The six songs that comprise Corpus are all unique without sounding disjointed. “Dream Original” is an atmospheric prologue that builds in pace and excitement like the march to war in some futuristic battle for the galaxy. You can’t help but picture cyborgs in spandex; then Molina’s saccharine vocals pierce it through with a monotonous battle-cry that disarms – and you are left wondering, “Oh god, what am I in for?”
“Dream Original”‘s call to arms is dashed through by “Are They Gold?” gorgeous indie-inspired guitar melody with Molina’s vocals providing an edgy contrast dripping with attitude. It is a completely different pace and approach to the first track and yet sustains some of the space-like atmosphere becoming almost melancholy in some of the instrumentals.

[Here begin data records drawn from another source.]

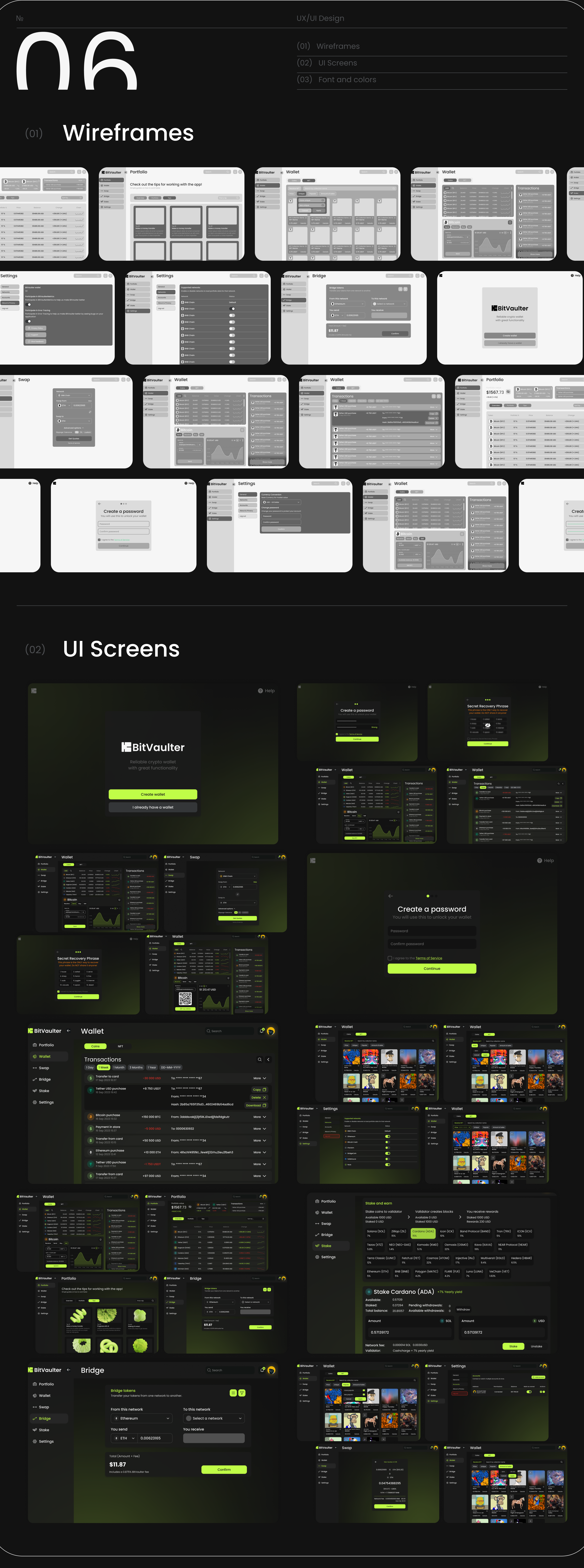Viewport: 584px width, 1568px height.
Task: Click list-view icon in Bridge tokens panel
Action: 233,1393
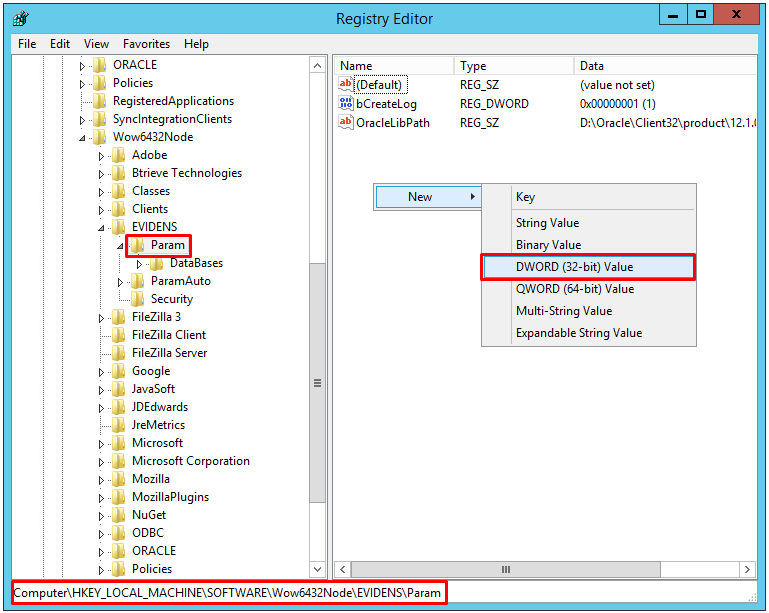The width and height of the screenshot is (769, 613).
Task: Open the Favorites menu
Action: pyautogui.click(x=146, y=44)
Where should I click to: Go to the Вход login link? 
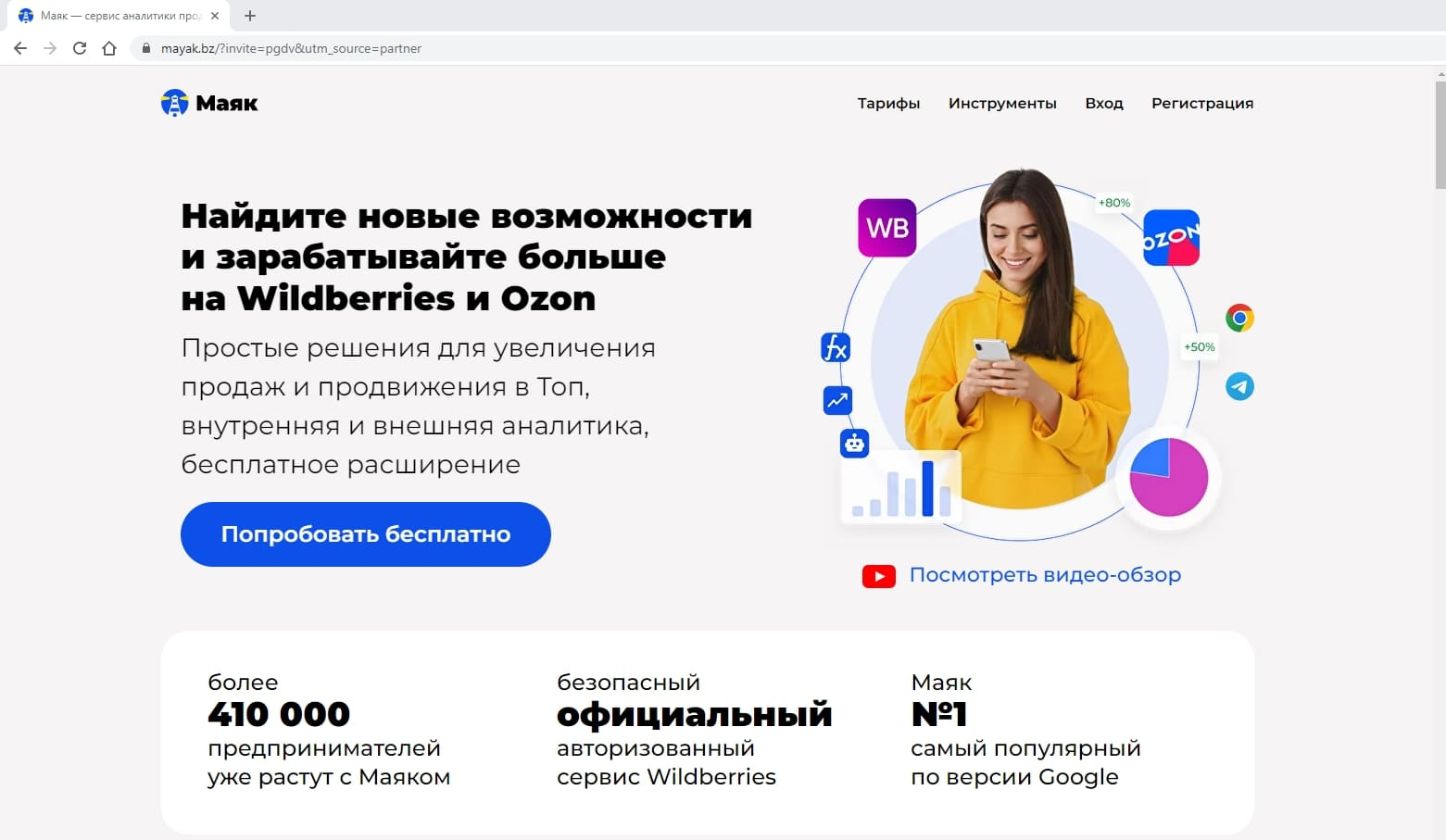[x=1104, y=104]
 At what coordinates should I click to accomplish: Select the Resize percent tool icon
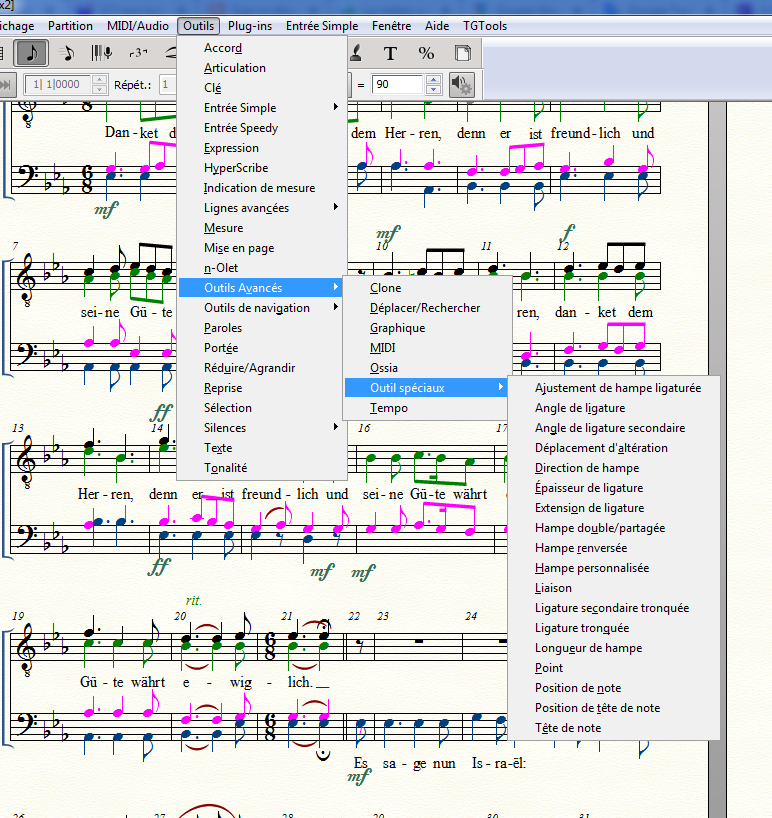click(426, 53)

The next track, “Vaporized”, is a return to pace. The second single off the EP, its driving drum beat and sparse, but well placed sound effects produces a result that is both melodic and cutting. It is as impersonal as “Are They Gold?” is passionate and the contrast is intriguing, showcasing Molina’s unique creative range.
“Hey Girl” is a little pop pill that once again sees Molina take a different musical approach without betraying her electronica roots. With a Japanese-inspired melody and even pan pipes (!?) it is the most subtle of the tracks on the EP, almost wistful yet with a killer vocal hook like a sharp stab to the ear.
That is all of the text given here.